- Opening Delimiter -
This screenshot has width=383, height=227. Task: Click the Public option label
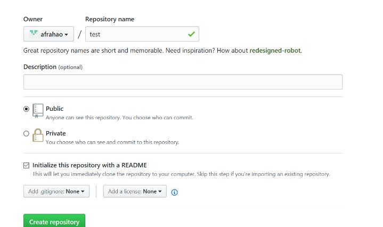(54, 109)
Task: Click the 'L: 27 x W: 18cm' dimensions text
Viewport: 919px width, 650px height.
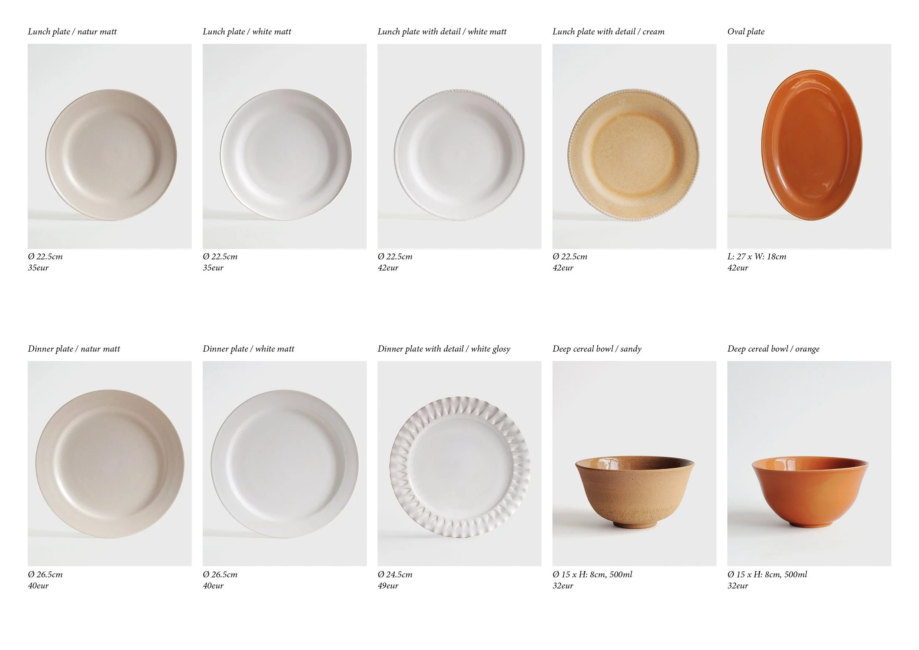Action: pos(757,257)
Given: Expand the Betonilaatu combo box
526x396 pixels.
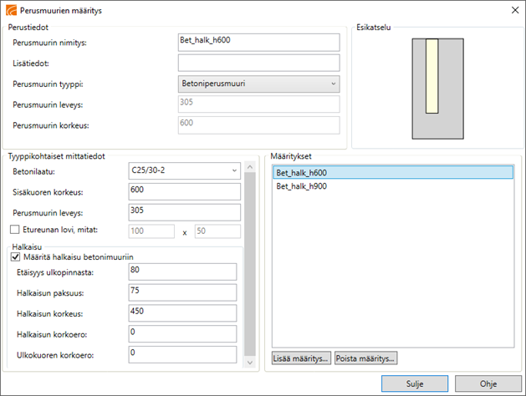Looking at the screenshot, I should (184, 170).
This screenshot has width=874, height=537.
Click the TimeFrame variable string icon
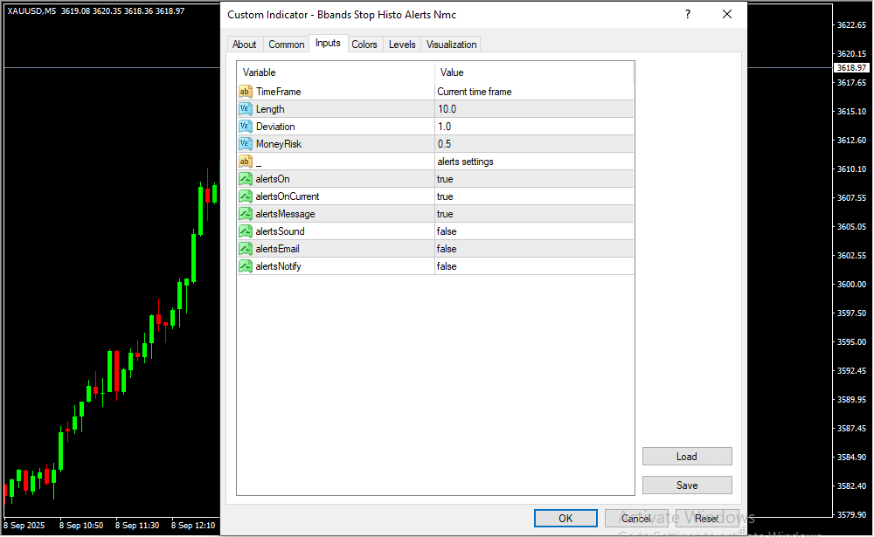(246, 92)
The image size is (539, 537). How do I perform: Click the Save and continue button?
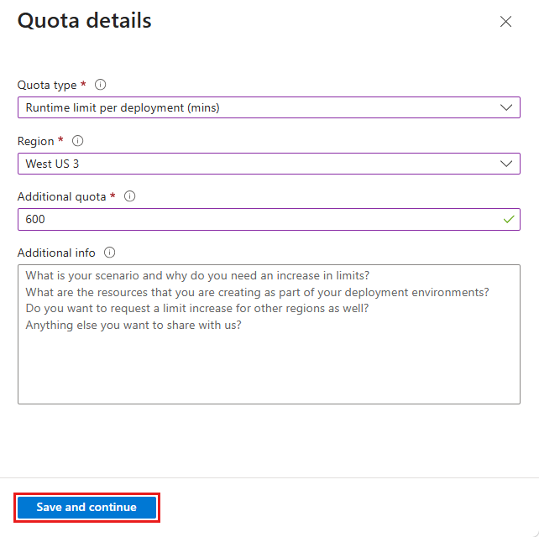pyautogui.click(x=86, y=508)
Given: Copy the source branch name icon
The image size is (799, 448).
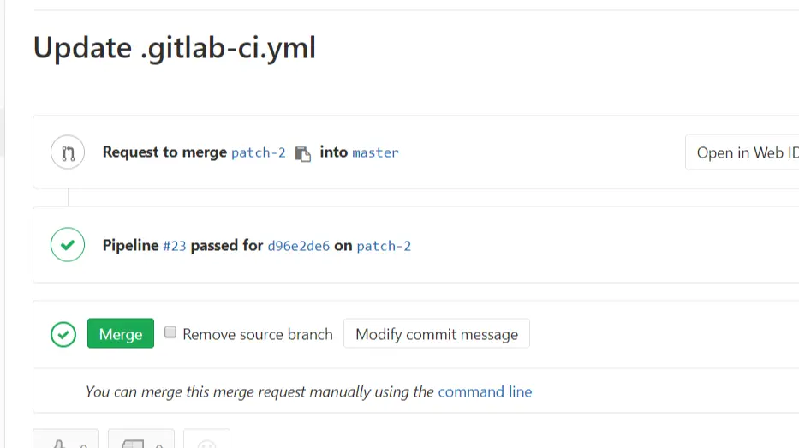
- Closing Delimiter -
* _Work to complete_
Send back the entries above exactly. Skip the images.

* _Finished exercise_
This screenshot has width=383, height=227. Task: Click the Public option label
(54, 109)
Task: Click the 'L: 27 x W: 18cm' dimensions text
Viewport: 919px width, 650px height.
Action: pos(757,257)
Given: Expand the Betonilaatu combo box
526x396 pixels.
Looking at the screenshot, I should (184, 170).
This screenshot has width=874, height=537.
Click the TimeFrame variable string icon
(246, 92)
The image size is (539, 537). How do I perform: Click the Save and continue button?
pyautogui.click(x=86, y=508)
Given: Copy the source branch name icon
The image size is (799, 448).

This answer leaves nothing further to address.